A (Subway) Bread by Any Other Name Would Taste as Sweet

I have a stumper for you: When is a sandwich bread not a sandwich bread? When the Supreme Court of Ireland rules it’s too sugary for that title, that’s when!
 
Jokes aside, this is not a thought experiment — the highest judicial body of an already starch-knowledgeable nation has come down hard on Subway (the sandwich chain) for the sugar content of their bread. Interestingly, it has nothing to do with nutrition but is rather a confusing tussle over taxes.
 
It involves an exemption of Value-Added Tax (a different name for what we know as GST) that an Irish Subway franchisee requested. The franchisee, Bookfinders Ltd. cited the fact that bread is considered to be a staple food in Ireland, and because of that, their hot takeout sandwiches (of which bread is a key component, naturally) should not be subject to VAT. The Supreme Court countered with the judicial zinger that Subway’s bread had so much sugar it could not be legally defined as “bread,” so couldn’t be tax-exempt.
 
“[T]he judges ruled that Subway’s bread is not a staple food because its sugar content is 10 percent of the weight of the flour in the dough; the Value-Added Tax Act 1972 stipulates that sugar, fat, and ‘bread improver’ cannot add up to more than 2 percent of the weight of the flour. (Those limits are in place to prevent things like pastries and other sweet baked goods from being labeled as ‘staple foods’ and exempt from being taxed.)

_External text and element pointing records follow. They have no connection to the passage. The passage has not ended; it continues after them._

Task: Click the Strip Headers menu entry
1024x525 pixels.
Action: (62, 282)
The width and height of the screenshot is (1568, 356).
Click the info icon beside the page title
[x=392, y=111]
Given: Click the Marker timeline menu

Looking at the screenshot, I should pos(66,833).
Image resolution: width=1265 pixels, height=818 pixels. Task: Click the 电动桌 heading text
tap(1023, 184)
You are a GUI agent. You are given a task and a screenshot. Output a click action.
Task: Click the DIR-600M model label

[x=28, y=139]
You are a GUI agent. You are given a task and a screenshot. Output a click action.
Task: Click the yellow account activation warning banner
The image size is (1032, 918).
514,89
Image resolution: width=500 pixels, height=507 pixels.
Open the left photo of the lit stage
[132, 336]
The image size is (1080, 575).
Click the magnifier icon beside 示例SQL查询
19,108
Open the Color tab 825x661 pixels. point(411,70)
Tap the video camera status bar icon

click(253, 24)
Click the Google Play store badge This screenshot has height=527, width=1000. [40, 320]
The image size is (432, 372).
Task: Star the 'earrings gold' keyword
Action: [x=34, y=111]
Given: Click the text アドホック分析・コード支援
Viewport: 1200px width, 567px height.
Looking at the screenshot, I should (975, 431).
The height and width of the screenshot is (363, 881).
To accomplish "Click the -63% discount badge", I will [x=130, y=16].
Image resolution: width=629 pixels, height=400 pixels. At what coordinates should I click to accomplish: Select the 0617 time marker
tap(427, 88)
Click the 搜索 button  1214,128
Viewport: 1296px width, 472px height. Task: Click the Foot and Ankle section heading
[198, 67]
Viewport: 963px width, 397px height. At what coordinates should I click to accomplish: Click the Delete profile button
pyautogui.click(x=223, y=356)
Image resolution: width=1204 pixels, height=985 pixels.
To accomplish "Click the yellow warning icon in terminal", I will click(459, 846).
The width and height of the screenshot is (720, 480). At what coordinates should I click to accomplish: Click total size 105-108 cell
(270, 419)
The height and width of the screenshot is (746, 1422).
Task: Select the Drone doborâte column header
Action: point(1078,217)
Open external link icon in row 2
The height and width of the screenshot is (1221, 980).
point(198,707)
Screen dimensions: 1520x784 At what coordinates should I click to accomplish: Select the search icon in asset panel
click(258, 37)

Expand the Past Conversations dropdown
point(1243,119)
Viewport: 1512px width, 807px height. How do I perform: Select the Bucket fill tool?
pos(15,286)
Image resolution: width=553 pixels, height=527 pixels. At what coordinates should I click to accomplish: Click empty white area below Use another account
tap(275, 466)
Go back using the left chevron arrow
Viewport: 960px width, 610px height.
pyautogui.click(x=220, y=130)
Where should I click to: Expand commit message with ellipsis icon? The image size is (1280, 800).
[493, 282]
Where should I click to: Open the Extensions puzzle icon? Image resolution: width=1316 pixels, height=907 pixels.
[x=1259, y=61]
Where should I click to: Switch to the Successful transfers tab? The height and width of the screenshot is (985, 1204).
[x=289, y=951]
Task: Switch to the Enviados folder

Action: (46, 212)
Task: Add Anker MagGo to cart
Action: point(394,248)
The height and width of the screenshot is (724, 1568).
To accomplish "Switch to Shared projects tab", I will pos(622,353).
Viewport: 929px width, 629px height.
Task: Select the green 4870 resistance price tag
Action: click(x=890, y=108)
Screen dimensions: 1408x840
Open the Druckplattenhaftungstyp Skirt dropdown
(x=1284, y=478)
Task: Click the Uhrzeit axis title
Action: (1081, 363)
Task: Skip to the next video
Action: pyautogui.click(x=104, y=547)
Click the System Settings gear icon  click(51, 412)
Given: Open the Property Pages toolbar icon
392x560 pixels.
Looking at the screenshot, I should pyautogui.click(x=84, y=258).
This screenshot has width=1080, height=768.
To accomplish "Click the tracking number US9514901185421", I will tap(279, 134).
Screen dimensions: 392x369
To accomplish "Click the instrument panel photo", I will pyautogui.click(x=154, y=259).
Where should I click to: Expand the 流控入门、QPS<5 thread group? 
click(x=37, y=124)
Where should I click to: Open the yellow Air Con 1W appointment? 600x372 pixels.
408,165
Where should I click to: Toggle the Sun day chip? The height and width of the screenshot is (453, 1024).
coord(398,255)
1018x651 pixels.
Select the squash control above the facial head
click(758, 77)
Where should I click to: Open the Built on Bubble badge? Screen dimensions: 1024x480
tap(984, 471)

Justice Donal O’Donnell dismissed Bookfinders’ appeal on Tuesday, although he did acknowledge that some of the arguments presented on their behalf were ‘ingenious.’ An Appeal Commissioner also said that Subway’s hot sandwiches were not eligible for a zero-percent tax rate, so Bookfinders was doubly denied.”
 
I remember the first time Subway had trouble with the contents of its bread: Back in 2014, the scientifically-questionable “Food Babe” blogger, Vani Hari took them to task for using the dough conditioner azodicarbonamide (ADA) in their buns because ADA was also used in yoga mats and shoe soles. While the ADA flap caused Subway to drop the ingredient from their bread recipe, I doubt they will revisit the sugar content today, to benefit one tax-objecting franchisee. Besides, if Subway bread is too sweet to be “bread,” it follows that it must be… cake? A pivot to Subway cakewiches would be “ingenious” indeed!